- _RAW DATA_
%%
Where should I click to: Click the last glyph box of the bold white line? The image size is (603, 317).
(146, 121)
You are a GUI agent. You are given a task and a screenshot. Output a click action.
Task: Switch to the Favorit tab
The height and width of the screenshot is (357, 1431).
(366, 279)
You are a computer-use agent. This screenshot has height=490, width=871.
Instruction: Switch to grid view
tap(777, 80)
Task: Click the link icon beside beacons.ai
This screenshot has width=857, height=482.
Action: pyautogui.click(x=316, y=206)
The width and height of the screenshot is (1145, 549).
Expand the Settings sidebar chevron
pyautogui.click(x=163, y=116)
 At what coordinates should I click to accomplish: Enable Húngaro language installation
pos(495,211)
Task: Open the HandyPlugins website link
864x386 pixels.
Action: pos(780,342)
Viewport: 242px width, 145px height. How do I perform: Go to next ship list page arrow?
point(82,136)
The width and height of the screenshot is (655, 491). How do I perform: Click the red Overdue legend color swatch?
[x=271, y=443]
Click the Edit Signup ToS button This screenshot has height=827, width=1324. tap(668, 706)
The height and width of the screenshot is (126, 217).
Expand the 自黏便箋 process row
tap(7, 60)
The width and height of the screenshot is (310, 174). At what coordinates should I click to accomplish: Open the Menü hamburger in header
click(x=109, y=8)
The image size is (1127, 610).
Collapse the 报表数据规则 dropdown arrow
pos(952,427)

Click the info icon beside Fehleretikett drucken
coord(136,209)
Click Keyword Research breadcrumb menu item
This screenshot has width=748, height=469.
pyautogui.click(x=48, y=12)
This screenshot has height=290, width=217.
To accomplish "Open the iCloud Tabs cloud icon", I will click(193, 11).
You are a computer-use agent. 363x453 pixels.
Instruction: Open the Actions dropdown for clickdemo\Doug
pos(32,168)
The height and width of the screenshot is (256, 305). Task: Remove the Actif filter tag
%%
- _ASSIGNMENT_
Go through the records above and count the lines with the word "computer" in them. Answer with the number only.

- _EXERCISE OUTPUT_
2